I was in a survival mode and then the “widow fog”.  There is a theory that we are in the fog because the grief is just so bad and that is the only way the grief can be processed.  We need to be numb to survive. And now that emotional pause button has been hit again and my emotions are resuming.  It’s like I am back in the ICU again and my world is crashing down again.  I am left in the same spot.  This doesn’t seem real.  It is like someone took the floor out from underneath me and I am falling.  Bryon was such a strong and healthy person and now he is dead. How could this have happened?  And why did this happen?  How am I going to live without him?

Now that the widow fog is starting to lift, I am dealt with an avalanche of emotions that I have not been able to process over the past year and it’s like I am feeling all these emotions for the first time.  If you somehow wronged me during that time, I am feeling it now.  If you made a rude comment about my daughter, I am pissed about it now.  I also feel shame because there were people who cared and reached out and I was just too emotionally exhausted to answer all the texts and messages. I hope they understand that I was just too emotionally drained to even have a conversation.
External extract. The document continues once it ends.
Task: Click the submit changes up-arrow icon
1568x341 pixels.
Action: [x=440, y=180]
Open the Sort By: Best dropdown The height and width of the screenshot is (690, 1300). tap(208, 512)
I also am left to process exactly what happened.  Everything that happened to Bryon happened so fast and it was one thing after another, like dominoes.  I sat in his room in the ICU every day, praying and hoping for the best.  I struggled to stay strong, making sure Bryon did not see my fear or the tears.  It is now dawning on me exactly how sick he was and what an effect that has had on me. I saw Bryon go through things that no one should ever have to see their love one go through.  I think about those hours that I stared at the monitor that showed Bryon’s vital signs while he clung onto his life.  I am finally admitting to myself that I should never have had to ever see him suffer like that.
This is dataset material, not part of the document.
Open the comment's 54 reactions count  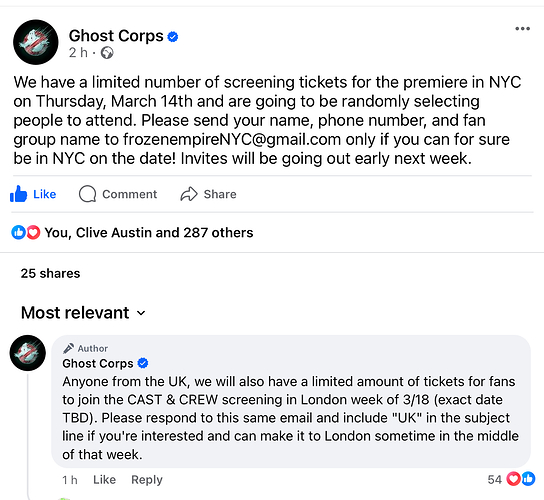[x=494, y=480]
It has been over seven months since Bryon passed and over a year since he went into the ICU.  But while that time has passed in the real world, I am left dealing with a year’s worth of emotions in the present.  So maybe I should be over it.  But I am not.

7 thoughts on “Maybe I should just be over it by now

  1. There is no timeline that should be applied to grief. Each person processes it differently, and each in their own time. Even when you think you’ve hit the point of being past it something will bring those emotions up again… He will always be with you and hold a special place in your heart, and you will never stop loving him – and that’s why no one should ever expect you to be ‘over it’. You will deal with things in your own time, and it will be the right timing for you… if that’s not yet, then its not time!
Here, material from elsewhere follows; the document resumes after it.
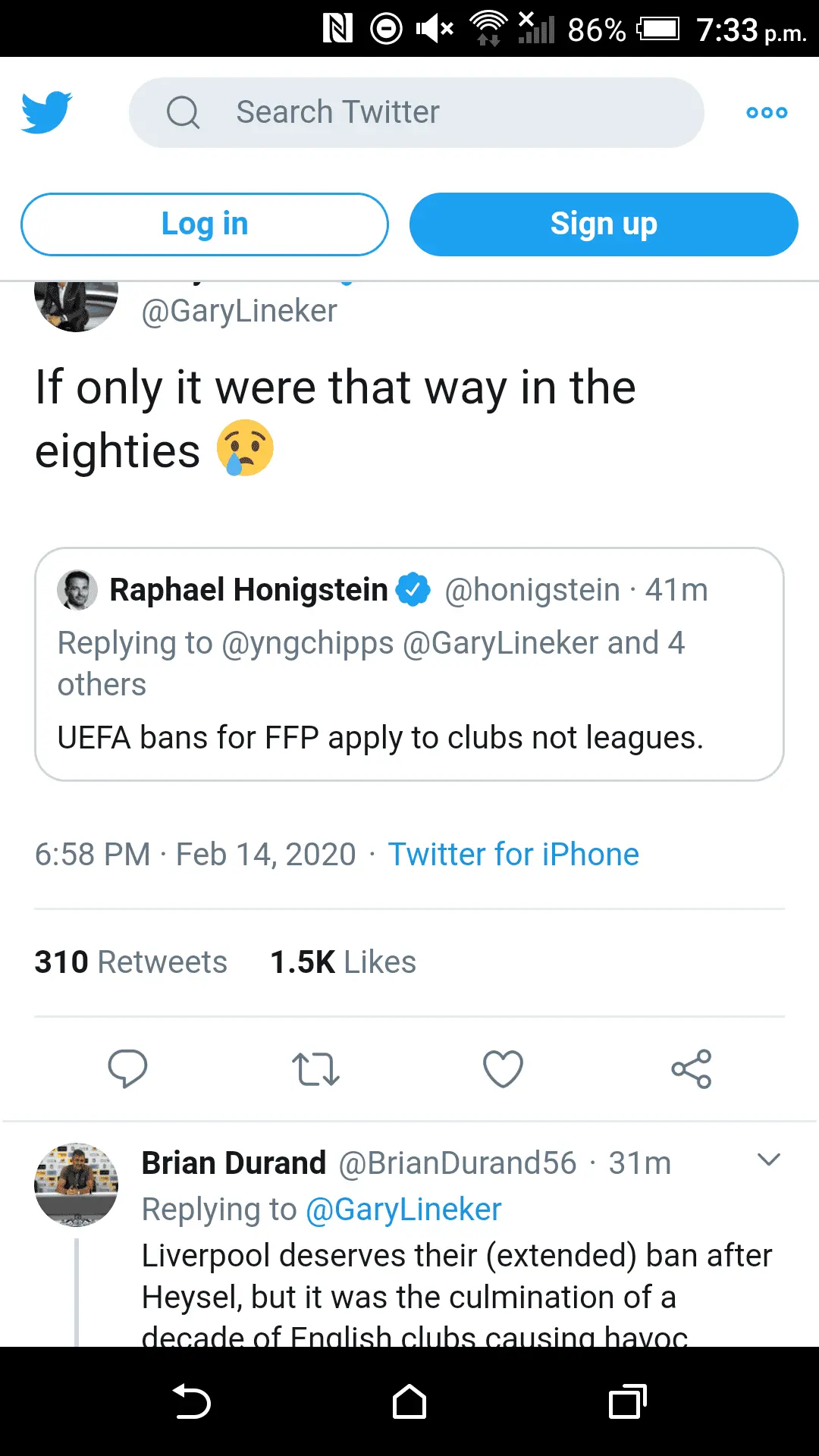Screen dimensions: 819x1456
Task: View the 310 Retweets list
Action: click(x=131, y=962)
    Britt | https://alternativelyspeakingonline.wordpress.com/

    Liked by 1 person

    1. Oh I definitely get those “Ugh, she’s still sad looks” and some people think “dealing with” me is some sort of chore. Those people will never understand unless it happens to them. I just remove them from my life.

      Liked by 1 person

      1. That’s the best thing you can do – no need to have that kind of negativity around!

        Like

  2. I don’t know how others can ever guide or put a time line on someone’s grief. It is an ongoing and always adjusting process. This was a very powerful piece and I am sure others would read this and feel the impact of your sorrow and think….it’s ONLY been seven months. And regardless, seven months, seven years, seven days, seven minutes, it’s your grief. Thank you for putting this into words, I would bet that there are many who understand this, and need this too.

    Liked by 1 person

    1. Thank you for your kind words Chatter. Sorry I didn’t reply sooner. I have been behind the 8-ball this week. A friend put an article on my Facebook that talked about the Western problems with grief, that our culture puts grief in a box where the grieving are expected to act a certain way. It definitely hit home.

      Like

      1. No worries here KerryMcKim. You have priorities over me. 😉 I’m sorry that our culture does this to one another. I don’t think grief is anything that can be defined and predicted. I would never presume to tell someone how to grieve. I would help, if I could, how they need me.